──────── Document segment

Yep, Gen Z is back with another delightfully chaotic dating trend, and this one is called “grim-keeping.”
Grim-keeping flips the script on dating compatibility. Forget matching over favorite TV shows or whether you both like long walks on the beach. This trend is about uniting over the stuff you can’t stand. From universally annoying habits (loud chewers, bad texters, people who clap when the plane lands) to oddly specific gripes (a hatred of raisins in cookies or a deep suspicion of anyone who still uses Facebook), grim-keeping makes negativity the new love language.

What Is Grim-Keeping?
As the name suggests, grim-keeping is about bonding over the darker, pettier and often funnier side of life. Instead of listing out your hobbies or favorite books, you connect by comparing pet peeves, dislikes and straight-up deal-breakers. Think of it as anti-compatibility compatibility, a way of saying: If we both can’t stand X, maybe we’ll actually work out.
For some, it’s complaining about flaky friends, as it seems impossible to get a group to hang out nowadays. For others, it’s pointing out when people have had too much Botox or filler. We all engage in grim-keeping, not just in romantic relationships, but in platonic ones too. Many people have the basis of their compatibility in shared dislikes.
Why Gen Z Loves To Hate
In a way, grim-keeping makes sense. It echoes the old idea that you can’t measure a relationship by the good times alone, but by how you weather the bad ones. Sure, it’s fun to dance together at weddings, but will you also hold my weight at a funeral? Shared misery, it turns out, can feel just as intimate as shared joy.
And Gen Z has had plenty of practice with the “worse” part of “for better or worse.” They’ve come of age in a world that seems permanently stuck in crisis mode. Economic instability is basically the background music of their lives — recession after recession, with most people unclear on whether we’re in one right now, about to enter one, or if life itself is just one big recession. Add to that political turmoil, climate anxiety, jobs that feel impossible to land, and technology that’s simultaneously connecting and corroding relationships — and you’ve got a generation fluent in cynicism.
So, when dating, it makes sense that Gen Z might be less interested in bonding over picture-perfect highlights and more curious about how someone responds to the grim, frustrating and absurd parts of life.

────────────────
──────── Provided records

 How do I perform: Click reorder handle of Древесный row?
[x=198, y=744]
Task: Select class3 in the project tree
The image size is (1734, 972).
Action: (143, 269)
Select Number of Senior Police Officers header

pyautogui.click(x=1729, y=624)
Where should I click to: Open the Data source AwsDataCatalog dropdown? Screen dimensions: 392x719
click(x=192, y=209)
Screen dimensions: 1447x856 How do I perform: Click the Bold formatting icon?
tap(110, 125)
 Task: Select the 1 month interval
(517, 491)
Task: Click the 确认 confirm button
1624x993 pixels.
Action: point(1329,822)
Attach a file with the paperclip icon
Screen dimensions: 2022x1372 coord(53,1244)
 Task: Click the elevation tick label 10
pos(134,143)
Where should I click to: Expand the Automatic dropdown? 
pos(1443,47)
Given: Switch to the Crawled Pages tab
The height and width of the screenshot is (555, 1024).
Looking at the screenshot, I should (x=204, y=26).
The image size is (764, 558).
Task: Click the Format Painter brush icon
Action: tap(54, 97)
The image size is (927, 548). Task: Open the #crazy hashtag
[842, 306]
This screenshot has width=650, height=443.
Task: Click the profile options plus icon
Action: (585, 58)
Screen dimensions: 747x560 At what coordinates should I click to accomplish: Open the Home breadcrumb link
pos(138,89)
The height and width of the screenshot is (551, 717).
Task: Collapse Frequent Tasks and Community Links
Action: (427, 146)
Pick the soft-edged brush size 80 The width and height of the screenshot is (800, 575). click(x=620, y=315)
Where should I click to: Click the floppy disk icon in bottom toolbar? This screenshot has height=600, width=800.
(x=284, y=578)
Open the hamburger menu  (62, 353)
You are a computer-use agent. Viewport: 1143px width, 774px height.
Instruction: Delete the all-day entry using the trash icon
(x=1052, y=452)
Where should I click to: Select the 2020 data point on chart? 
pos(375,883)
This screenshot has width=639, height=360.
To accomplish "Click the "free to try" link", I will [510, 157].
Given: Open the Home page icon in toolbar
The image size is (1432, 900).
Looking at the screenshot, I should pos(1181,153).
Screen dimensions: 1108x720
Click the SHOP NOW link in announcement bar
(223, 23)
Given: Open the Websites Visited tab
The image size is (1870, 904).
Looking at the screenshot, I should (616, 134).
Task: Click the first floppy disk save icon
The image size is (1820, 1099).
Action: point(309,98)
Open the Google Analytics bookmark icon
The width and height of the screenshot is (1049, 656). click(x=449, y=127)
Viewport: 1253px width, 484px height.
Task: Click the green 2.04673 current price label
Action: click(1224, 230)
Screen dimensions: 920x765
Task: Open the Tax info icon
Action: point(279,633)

────────────────

Things to do:
• A. Answer these questions using the grim-keeping article, one answer per line:
(i) What oddly specific gripe involving a baked good does the article give as an example?
(ii) According to the article, what do people compare instead of listing their hobbies or favorite books?
(iii) Besides romantic relationships, what kind of relationships does the article say also involve grim-keeping?
• B. In one to three sentences, explain why the grim-keeping article says Gen Z might be drawn to bonding over the grim parts of life.
• C. Resume the grim-keeping article after its last sentence.

Written answers:
• A.
(i) A hatred of raisins in cookies.
(ii) Pet peeves, dislikes and straight-up deal-breakers.
(iii) Platonic relationships.

• B. Gen Z has come of age in a world that seems stuck in crisis mode, with repeated recessions, political turmoil, climate anxiety, jobs that feel impossible to land and technology that both connects and corrodes relationships. This has made them a generation fluent in cynicism. As a result, they may care less about picture-perfect highlights and more about how someone responds to the grim, frustrating and absurd parts of life.

• C.
“Gen Z is a generation that values self‑expression, mental health and honesty about their likes — and especially their dislikes,” explained Mila Smith, a relationship and dating coach. “Arguably the most outspoken generation yet, they don’t bottle things up — they let it out. It’s meme culture: taking the mickey out of common attitudes and behaviors.”
“Grim-keeping is often faster,” Smith added. “Finding common ground can take time because interests cover a huge spectrum — from classical music to badminton. Our list of dislikes is usually shorter and often centers on universal turnoffs like poor hygiene, bad manners or talking over others. Bonding over the darker side of life creates an instant sense of unity and belonging — a shared sympathy that can feel surprisingly intimate.”
Monica Lynne, a sex and relationship expert at the dating app Flirtini, believes Gen Z sees grim-keeping as a rebellion against the perfectly edited online existence.
“Gen Z has grown up surrounded by curated Instagram feeds and the idea of a ‘perfect’ adult life,” Lynne said. “Because of this, they tend to view polished self-presentation with suspicion. Grim-keeping works as an antidote — it normalizes, even celebrates, bonding over something negative. Complaining about slow walkers or mocking a celebrity becomes a kind of authenticity flex. By sharing their irritations, Gen Z daters reveal unfiltered parts of their worldview, which feels more trustworthy and attractive than a list of safe interests.”
Lynne adds that sharing dislikes can actually help people connect on a deeper level. “It creates a bond that mixes intensity and levity — which can feel more real than just sharing positive qualities,” she said. “When two people agree on what feels irritating or absurd, they’re creating a safe space to be their petty, weird selves. You’re essentially showing that you process the world in the same way — and that can be a stronger sign of chemistry than both liking the same TV show.”
Real-Life Daters Who ‘Grim-Keep’
Flirtini reports that grim-keeping has become a fixture on dating apps. “Instead of filling in prompts with earnest statements about hobbies, people write about their ‘icks’ and irritations,” Lynne said. “A match who responds with humor becomes a strong candidate for connection. In this way, grim-keeping works both as an icebreaker and a kind of sorting hat.”
But while this may make swiping more entertaining, does it undermine the point of these prompts? If everyone is looking for the quirkiest thing to complain about, are we actually learning anything meaningful about a person? You may both hate sparkling water (absurd as that is), but what about their values, their passions, or how they spend their weekends?
HuffPost spoke to real Gen Z daters, who asked to go by their first names to protect their privacy, about the strangely specific things they’ve bonded over, proving that sometimes shared annoyance is the fastest way to intimacy.
“We realized we both hate this one influencer on TikTok, so we’d always send each other her videos,” admits Michaela, 22. “We actually broke up a little while ago, but we still send each other the videos when they pop up on our FYP. Sometimes I’ll even check if she’s posted something new just so I have an excuse to reach out.”
“My partner and I bond over a certain someone in our group chat who always cancels on plans last minute with sloppy excuses,” reveals Flo, 28. “We even place bets on whether they’ll flake yet again.”
“My boyfriend and I get so annoyed when we’re watching a show and someone has clearly had too much work done,” adds Chloe, 26. “It always gives us a good laugh though … maybe that makes us mean?”
Is It All A Bit Too Grim?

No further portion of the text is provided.